**PASSAGE SHOWN**
91. Local authorities collect data on the condition of their networks using both technology and visual inspection methods. There is mixed evidence about how they can deploy this data in meaningful ways to cut maintenance costs and make the right decisions.
92. We believe that local authorities will only be able to make better use of available funds for road maintenance if they can target such funding well; this requires good data. Some of the data local authorities collect on the condition of the road network is passed to the Department for Transport. We are not confident that this data gives the DfT a true picture of the state of the local roads or that any comparison of areas would compare 'like with like' and allow meaningful conclusions to be drawn.
93. DfT publishes basic headline data on road condition. While this is a useful tool to compare a single data set over time, it is limited in scope and detail and does not provide the sort of detail given in external condition surveys published by third parties (e.g. the AIA in its annual ALARM survey). We welcome the DfT’s review of road condition surveying data and technology. We recommend that, given the previous Minister’s concerns about whether third party data is reliable, the DfT conduct an analysis of the merits of collecting richer data from local authorities and what cost this would represent to the taxpayer.
94. We recommend that, in its response to this Report, the Department explain whether the data it receives from local authorities on road condition is consistent and allows valid comparisons to be made, what it does with such data, how it is analysed and what action is taken on the back of conclusions that it draws.
95. Irrespective of the Department’s view on the merits of it collecting and publishing further data, it should make it easier for the public to report road condition concerns and access local authority road condition data. We recommend that DfT run an innovation competition to develop a platform that the public can use to make online reports about road condition direct to the relevant council and access real-time local road condition data. It could be searchable by factors such as council, constituency and postcode. It could also be used by councils to monitor their own performance and to generate data to allow them to benchmark on a time or geographical basis.

**DATA EXCERPT**
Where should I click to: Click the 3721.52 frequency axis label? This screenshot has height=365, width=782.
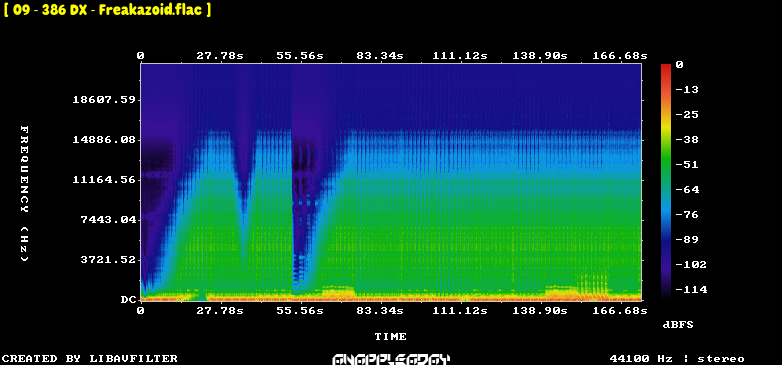[108, 259]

**EXERCISE TASKS**
a) Transcribe everything in the road maintenance passage from "91. Local authorities" down to "to be drawn.".
b) Translate this sentence from the road maintenance passage into Spanish: "We welcome the DfT’s review of road condition surveying data and technology."
c) According to the road maintenance passage, what annual survey does the AIA publish?

**SOLVED TASKS**
a)
91. Local authorities collect data on the condition of their networks using both technology and visual inspection methods. There is mixed evidence about how they can deploy this data in meaningful ways to cut maintenance costs and make the right decisions.
92. We believe that local authorities will only be able to make better use of available funds for road maintenance if they can target such funding well; this requires good data. Some of the data local authorities collect on the condition of the road network is passed to the Department for Transport. We are not confident that this data gives the DfT a true picture of the state of the local roads or that any comparison of areas would compare 'like with like' and allow meaningful conclusions to be drawn.

b) Acogemos con satisfacción la revisión que está realizando el DfT de los datos y la tecnología de inspección del estado de las carreteras.

c) The ALARM survey.